Work task → I'd like every line in the following listing that holds "agent" copied.

[[ Source information, beginning ]]

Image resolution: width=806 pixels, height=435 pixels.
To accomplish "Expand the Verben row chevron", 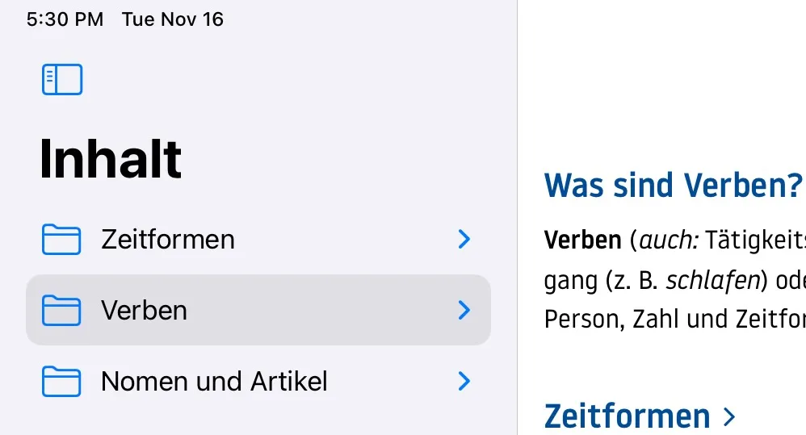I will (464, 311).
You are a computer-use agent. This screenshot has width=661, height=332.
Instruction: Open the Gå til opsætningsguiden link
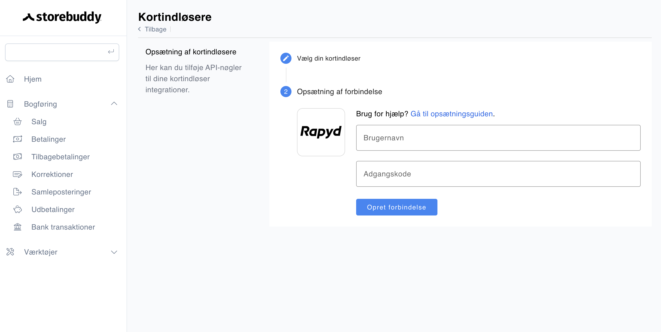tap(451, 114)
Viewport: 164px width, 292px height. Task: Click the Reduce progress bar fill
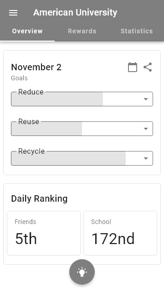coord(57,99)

[[ Source information, end ]]
[[ Source information, beginning ]]

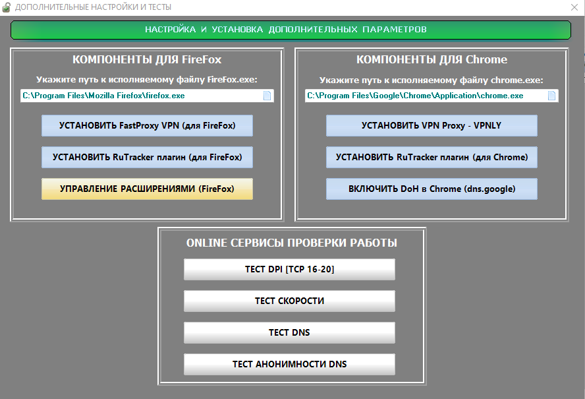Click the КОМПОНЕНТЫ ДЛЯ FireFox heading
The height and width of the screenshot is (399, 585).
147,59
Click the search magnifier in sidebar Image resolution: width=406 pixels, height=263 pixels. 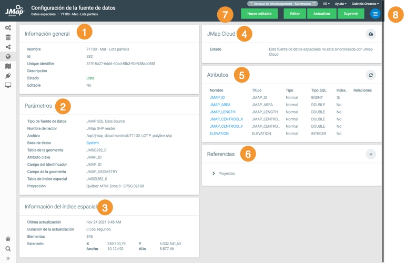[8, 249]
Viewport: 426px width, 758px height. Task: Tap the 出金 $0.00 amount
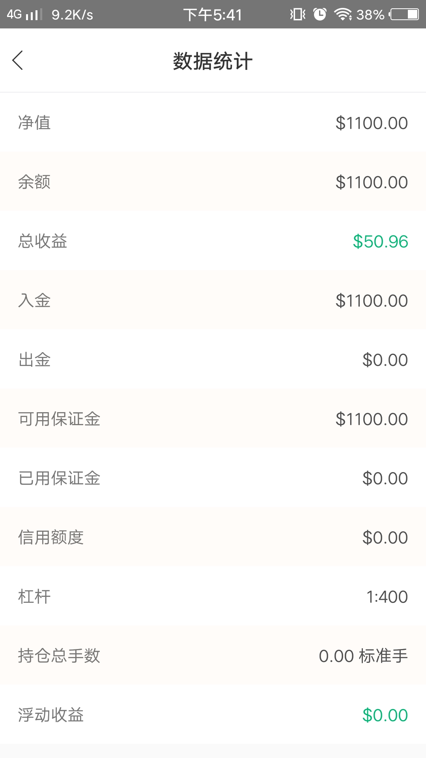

[[ Source information, end ]]
[[ Source information, beginning ]]

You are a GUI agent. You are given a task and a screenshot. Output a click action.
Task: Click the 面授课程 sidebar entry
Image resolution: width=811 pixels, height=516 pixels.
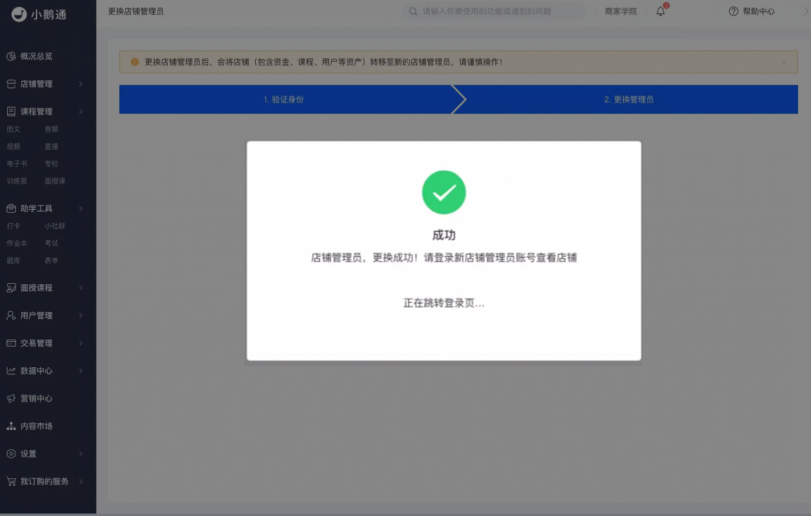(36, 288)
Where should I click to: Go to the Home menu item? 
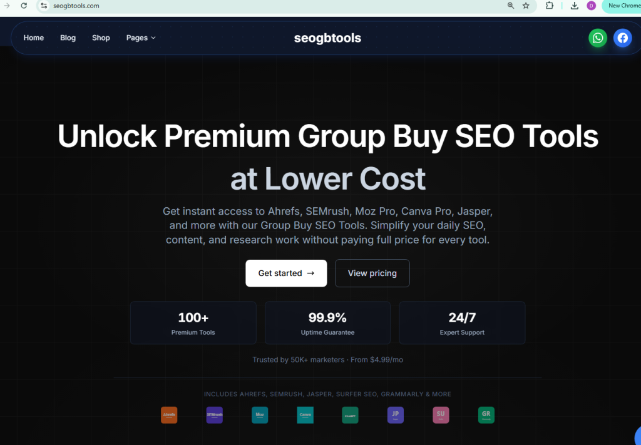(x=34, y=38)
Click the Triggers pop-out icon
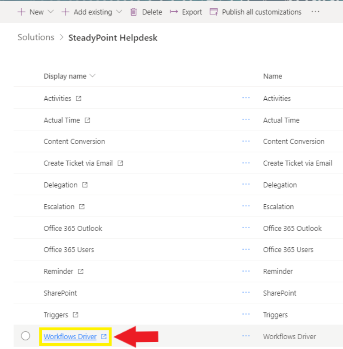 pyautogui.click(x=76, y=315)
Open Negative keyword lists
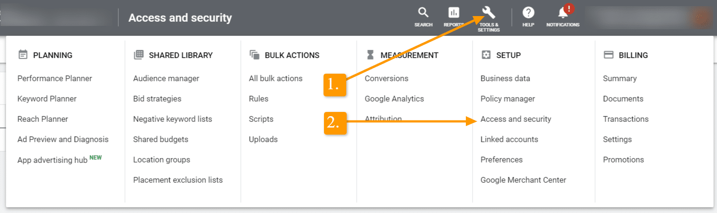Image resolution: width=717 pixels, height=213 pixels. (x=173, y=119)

[[ Source information, end ]]

Answer for the task →
You are a computer-use agent. This screenshot has width=661, height=332.
You are a GUI agent. You are given a task and a screenshot. Output a click action.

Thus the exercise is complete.